* _Your objective_
In the entries below, every line with the string "triangle" is to be reported.

* _The data_
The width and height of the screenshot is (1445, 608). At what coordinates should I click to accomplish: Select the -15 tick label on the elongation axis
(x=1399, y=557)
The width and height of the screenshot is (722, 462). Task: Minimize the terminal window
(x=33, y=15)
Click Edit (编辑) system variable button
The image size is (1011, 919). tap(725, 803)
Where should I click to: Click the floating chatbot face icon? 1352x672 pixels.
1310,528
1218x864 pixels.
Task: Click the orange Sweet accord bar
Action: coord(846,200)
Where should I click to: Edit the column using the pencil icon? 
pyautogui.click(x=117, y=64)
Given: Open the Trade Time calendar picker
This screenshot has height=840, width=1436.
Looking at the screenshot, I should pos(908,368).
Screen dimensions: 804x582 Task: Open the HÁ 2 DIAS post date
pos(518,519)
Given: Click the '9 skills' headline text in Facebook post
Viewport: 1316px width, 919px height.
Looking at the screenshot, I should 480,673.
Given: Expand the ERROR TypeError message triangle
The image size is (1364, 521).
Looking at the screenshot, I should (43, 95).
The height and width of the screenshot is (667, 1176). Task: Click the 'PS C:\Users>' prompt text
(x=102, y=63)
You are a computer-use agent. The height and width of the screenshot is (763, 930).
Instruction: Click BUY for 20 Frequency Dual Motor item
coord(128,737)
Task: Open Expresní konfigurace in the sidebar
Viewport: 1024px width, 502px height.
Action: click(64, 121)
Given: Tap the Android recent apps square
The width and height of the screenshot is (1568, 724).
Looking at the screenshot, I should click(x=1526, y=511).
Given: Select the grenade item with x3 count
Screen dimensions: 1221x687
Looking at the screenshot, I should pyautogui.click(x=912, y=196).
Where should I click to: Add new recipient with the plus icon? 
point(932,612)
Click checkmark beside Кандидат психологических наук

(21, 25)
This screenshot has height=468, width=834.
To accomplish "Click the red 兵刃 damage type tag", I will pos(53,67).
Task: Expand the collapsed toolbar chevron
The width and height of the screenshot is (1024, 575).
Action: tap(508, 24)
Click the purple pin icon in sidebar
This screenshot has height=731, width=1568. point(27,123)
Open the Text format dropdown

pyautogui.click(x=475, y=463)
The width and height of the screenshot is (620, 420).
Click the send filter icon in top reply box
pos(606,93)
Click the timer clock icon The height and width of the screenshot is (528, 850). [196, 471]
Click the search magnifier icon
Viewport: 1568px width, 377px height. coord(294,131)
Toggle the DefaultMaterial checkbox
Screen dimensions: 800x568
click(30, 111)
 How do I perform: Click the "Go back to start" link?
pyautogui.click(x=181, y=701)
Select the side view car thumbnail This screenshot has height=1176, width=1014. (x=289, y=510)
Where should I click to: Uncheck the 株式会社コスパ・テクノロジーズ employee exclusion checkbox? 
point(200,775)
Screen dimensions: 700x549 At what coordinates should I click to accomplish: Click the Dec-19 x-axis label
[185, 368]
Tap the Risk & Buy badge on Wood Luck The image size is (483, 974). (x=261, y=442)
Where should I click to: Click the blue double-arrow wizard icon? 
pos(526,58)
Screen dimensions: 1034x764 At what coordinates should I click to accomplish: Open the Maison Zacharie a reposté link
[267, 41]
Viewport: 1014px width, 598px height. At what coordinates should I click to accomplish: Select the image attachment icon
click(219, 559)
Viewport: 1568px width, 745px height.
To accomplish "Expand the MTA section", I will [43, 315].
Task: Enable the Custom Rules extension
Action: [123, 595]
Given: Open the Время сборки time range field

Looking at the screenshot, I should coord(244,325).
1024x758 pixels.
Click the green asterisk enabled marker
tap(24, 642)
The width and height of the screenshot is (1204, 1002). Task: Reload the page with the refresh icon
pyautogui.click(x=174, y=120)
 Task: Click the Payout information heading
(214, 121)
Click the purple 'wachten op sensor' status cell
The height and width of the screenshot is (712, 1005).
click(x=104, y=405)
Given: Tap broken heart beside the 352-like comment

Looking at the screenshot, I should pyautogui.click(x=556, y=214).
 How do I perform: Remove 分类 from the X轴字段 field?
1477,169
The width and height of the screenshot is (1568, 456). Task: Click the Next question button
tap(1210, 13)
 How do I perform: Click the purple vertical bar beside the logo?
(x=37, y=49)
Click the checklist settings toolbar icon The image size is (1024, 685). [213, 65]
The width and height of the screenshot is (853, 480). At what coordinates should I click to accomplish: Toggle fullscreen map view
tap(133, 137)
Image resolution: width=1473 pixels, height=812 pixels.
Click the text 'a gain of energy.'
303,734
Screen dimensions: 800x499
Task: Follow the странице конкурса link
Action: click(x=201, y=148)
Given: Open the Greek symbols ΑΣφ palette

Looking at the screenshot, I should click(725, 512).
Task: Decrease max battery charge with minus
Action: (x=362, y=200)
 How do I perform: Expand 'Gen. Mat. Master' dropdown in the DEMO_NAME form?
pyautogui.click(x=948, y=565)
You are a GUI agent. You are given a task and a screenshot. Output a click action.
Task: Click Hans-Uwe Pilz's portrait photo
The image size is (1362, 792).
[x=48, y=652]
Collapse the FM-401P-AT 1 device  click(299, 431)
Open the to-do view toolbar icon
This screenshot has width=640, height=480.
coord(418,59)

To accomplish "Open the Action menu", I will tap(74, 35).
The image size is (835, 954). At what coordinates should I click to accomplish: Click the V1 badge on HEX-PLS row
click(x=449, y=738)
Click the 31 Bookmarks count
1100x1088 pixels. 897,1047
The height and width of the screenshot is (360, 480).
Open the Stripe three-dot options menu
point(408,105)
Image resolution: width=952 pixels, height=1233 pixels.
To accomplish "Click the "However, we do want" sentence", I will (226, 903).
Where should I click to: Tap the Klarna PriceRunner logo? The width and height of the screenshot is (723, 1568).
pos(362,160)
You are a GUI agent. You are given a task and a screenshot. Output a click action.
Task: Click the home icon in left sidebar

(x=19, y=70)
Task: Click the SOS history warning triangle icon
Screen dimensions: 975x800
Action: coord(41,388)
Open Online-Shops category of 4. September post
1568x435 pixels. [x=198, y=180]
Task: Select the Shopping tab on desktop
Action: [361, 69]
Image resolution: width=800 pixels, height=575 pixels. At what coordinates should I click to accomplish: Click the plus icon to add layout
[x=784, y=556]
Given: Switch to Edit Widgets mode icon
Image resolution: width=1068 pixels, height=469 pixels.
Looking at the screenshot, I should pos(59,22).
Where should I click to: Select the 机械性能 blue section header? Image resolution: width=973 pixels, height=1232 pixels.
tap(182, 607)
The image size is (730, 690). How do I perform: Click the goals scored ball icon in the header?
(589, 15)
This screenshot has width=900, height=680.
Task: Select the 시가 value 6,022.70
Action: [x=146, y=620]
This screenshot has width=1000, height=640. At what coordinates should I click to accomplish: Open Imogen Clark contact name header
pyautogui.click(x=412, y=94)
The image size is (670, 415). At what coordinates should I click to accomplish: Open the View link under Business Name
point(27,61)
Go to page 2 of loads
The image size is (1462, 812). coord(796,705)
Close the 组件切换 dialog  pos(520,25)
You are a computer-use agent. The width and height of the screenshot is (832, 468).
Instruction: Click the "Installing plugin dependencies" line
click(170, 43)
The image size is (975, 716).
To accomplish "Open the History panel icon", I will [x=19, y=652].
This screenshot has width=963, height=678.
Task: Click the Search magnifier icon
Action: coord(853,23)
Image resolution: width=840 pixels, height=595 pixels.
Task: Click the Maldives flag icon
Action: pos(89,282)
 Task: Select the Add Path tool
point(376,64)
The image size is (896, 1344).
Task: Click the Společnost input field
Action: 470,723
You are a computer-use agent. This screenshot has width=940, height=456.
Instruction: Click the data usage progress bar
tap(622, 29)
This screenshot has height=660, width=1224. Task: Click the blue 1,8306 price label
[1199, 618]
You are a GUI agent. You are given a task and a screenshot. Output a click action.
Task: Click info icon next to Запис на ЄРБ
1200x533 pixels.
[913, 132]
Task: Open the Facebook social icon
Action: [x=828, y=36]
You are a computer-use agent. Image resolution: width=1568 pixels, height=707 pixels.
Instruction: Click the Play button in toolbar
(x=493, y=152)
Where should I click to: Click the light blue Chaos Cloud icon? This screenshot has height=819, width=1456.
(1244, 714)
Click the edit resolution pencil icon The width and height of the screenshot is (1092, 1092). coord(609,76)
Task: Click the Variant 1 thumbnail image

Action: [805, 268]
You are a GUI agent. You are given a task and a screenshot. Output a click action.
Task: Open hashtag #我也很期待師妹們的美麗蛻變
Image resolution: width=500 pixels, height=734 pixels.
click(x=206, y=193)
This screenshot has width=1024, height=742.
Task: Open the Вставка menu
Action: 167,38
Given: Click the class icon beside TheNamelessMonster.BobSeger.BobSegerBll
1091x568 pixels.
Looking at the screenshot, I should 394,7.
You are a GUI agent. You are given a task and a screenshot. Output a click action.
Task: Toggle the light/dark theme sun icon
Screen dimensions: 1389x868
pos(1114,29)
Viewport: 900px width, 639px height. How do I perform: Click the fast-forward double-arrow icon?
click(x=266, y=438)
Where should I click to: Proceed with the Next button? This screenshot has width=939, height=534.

* _Problem solution_
Given: Expand the ERROR TypeError message triangle
Task: Click the SOS history warning triangle icon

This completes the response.